Excerpt to read ::
Auditor says his office has become more aggressive: Sand talks about initaitives
- Messenger photo by Bill Shea State Auditor Rob Sand, center, poses with former state Sen. Daryl Beall and Webster County Supervisor Niki Conrad Friday morning on the Fort Dodge City Square. Sand talked with a small group of people about the work of his office. Sand, a Democrat, is seeking reelection this year.
Iowa Auditor of State Rob Sand isn’t a baker, but he does talk a lot about PIE.
In this case, PIE is not dessert. It’s an acronym for Public Innovations and Efficiencies.
That’s one of the programs he has put in place since taking office four years ago. He told a small Fort Dodge audience Friday morning that under his leadership, the Auditor’s Office has been more pro-active.
“This office is doing more than it has historically to make both good and bad government accountable,” he said.
“We are being more aggressive than the office has been in the past,” he added.
And while people would expect the Auditor’s Office to call attention to mismanagement, Sand said he’s also promoting good government by collecting and publicizing PIE recipes. Those recipes are in fact money-savings practices that his office learns about and then shares.
“When people do something good, we should celebrate that,” Sand said.
He said the Republican state auditor in Mississippi has adopted a version of PIE after learning about it.

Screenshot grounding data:
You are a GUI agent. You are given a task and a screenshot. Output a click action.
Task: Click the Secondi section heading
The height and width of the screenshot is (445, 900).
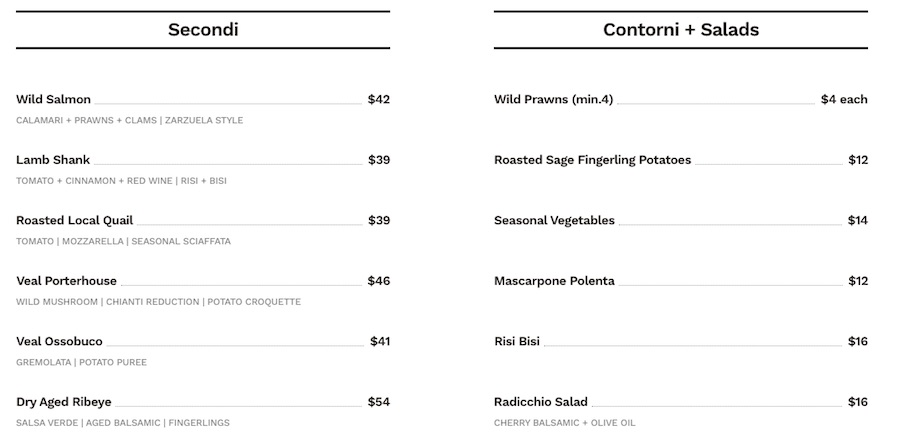(203, 30)
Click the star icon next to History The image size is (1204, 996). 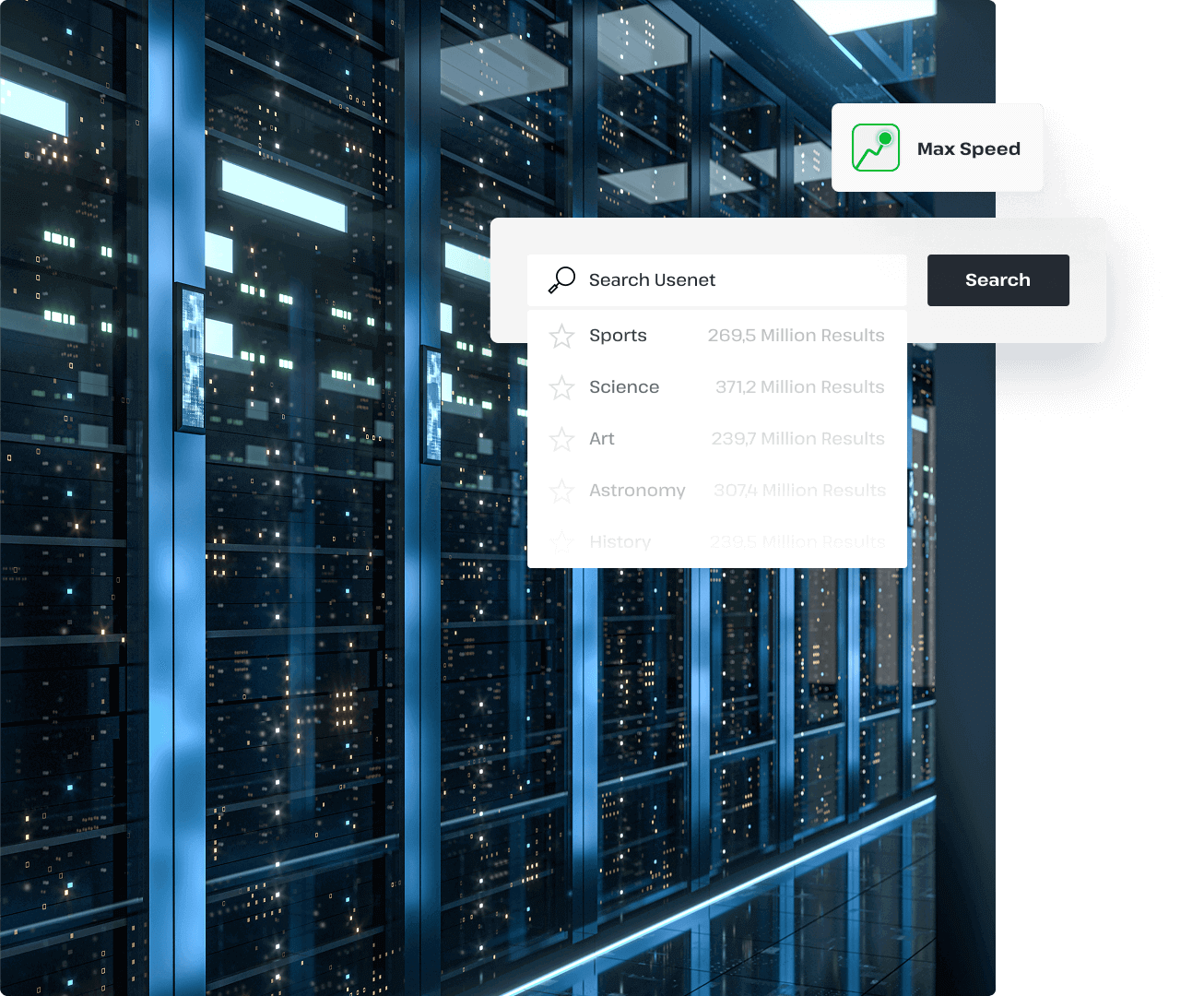click(x=561, y=542)
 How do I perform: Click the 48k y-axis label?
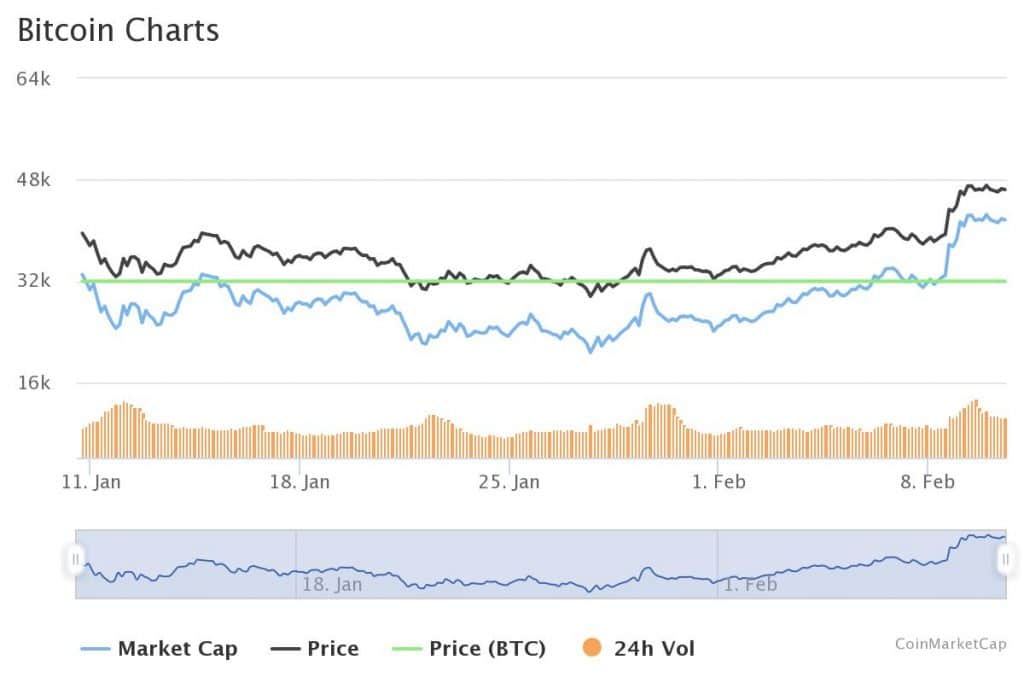33,180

What is needed :: Write the next part of the news article about Iowa Auditor Rob Sand and his PIE program, starting after its final sentence.

Answer box ::
According to Sand, his office has uncovered $25 million in misspent taxpayer dollars over four years. The biggest chunk of that money was $20 million in federal COVID relief money which he said Gov. Kim Reynolds improperly spent on software. He said the administration of President Donald Trump agreed with his findings.
Sand is a Democrat and Reynolds is a Republican, but he said Saturday that he has “both criticized and defended Gov. Reynolds according to the facts.”
Sand has opposed taxpayer funded settlements to end sexual harassment lawsuits against the state governemt.
“The only way we’re going to make that happen less often is to make the people who do the harassment personally accountable,” he said.
He said he wants to adopt a system in which the state pays the victim of the harassment and then “”goes after” the offender to recoup its costs.
He added that he also wants a new state law that will require mandatory prison sentences for those convicted of stealing large amounts of taxpayer money.
Sand is unopposed for the Democratic nomination for auditor in this year’s election. Todd Halbur and Mary Ann Hanusa are seeking the Republican nomination.